## Extracted information
────────────────────────────────────────

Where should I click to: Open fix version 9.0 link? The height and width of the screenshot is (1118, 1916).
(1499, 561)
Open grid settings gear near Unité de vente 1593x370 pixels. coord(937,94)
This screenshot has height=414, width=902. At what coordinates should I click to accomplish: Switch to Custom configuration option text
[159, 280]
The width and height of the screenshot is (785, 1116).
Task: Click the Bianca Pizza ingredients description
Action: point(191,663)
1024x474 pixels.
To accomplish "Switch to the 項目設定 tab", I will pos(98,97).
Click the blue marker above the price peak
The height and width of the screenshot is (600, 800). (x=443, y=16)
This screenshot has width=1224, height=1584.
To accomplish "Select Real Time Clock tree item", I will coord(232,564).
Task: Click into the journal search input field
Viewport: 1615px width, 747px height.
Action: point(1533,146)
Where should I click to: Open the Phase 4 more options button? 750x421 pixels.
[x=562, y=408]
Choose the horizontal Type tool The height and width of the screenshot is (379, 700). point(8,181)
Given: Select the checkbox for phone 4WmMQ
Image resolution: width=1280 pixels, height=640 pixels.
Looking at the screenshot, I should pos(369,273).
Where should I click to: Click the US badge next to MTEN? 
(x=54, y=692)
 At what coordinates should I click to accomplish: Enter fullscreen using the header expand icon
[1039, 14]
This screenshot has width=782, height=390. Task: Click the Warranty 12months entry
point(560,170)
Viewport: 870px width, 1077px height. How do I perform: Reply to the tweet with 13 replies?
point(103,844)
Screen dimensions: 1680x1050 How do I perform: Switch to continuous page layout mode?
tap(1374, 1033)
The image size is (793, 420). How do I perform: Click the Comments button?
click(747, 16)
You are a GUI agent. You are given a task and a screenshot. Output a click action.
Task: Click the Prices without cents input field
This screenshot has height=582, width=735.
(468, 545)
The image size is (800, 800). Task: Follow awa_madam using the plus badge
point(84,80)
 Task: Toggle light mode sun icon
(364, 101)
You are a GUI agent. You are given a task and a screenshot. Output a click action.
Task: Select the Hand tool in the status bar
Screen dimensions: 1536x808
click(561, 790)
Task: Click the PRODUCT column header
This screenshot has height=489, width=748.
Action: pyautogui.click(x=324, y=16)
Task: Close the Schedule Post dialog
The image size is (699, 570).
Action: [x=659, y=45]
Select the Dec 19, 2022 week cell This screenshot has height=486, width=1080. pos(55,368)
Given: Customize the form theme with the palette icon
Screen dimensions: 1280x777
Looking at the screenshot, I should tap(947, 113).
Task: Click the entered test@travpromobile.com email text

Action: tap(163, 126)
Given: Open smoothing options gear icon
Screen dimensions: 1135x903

────────────────────────────────────────

## What you have to do
Beginning at the line with "Where should I click to: Open the" and stopping after the line with "Task: Select the Hand tool in the status bar", please write out every line of the data above exactly and nothing else.

## Answer space
Where should I click to: Open the Phase 4 more options button? 750x421 pixels.
[x=562, y=408]
Choose the horizontal Type tool The height and width of the screenshot is (379, 700). point(8,181)
Given: Select the checkbox for phone 4WmMQ
Image resolution: width=1280 pixels, height=640 pixels.
Looking at the screenshot, I should pos(369,273).
Where should I click to: Click the US badge next to MTEN? 
(x=54, y=692)
 At what coordinates should I click to accomplish: Enter fullscreen using the header expand icon
[1039, 14]
This screenshot has width=782, height=390. Task: Click the Warranty 12months entry
point(560,170)
Viewport: 870px width, 1077px height. How do I perform: Reply to the tweet with 13 replies?
point(103,844)
Screen dimensions: 1680x1050 How do I perform: Switch to continuous page layout mode?
tap(1374, 1033)
The image size is (793, 420). How do I perform: Click the Comments button?
click(747, 16)
You are a GUI agent. You are given a task and a screenshot. Output a click action.
Task: Click the Prices without cents input field
This screenshot has height=582, width=735.
(468, 545)
The image size is (800, 800). Task: Follow awa_madam using the plus badge
point(84,80)
 Task: Toggle light mode sun icon
(364, 101)
You are a GUI agent. You are given a task and a screenshot. Output a click action.
Task: Select the Hand tool in the status bar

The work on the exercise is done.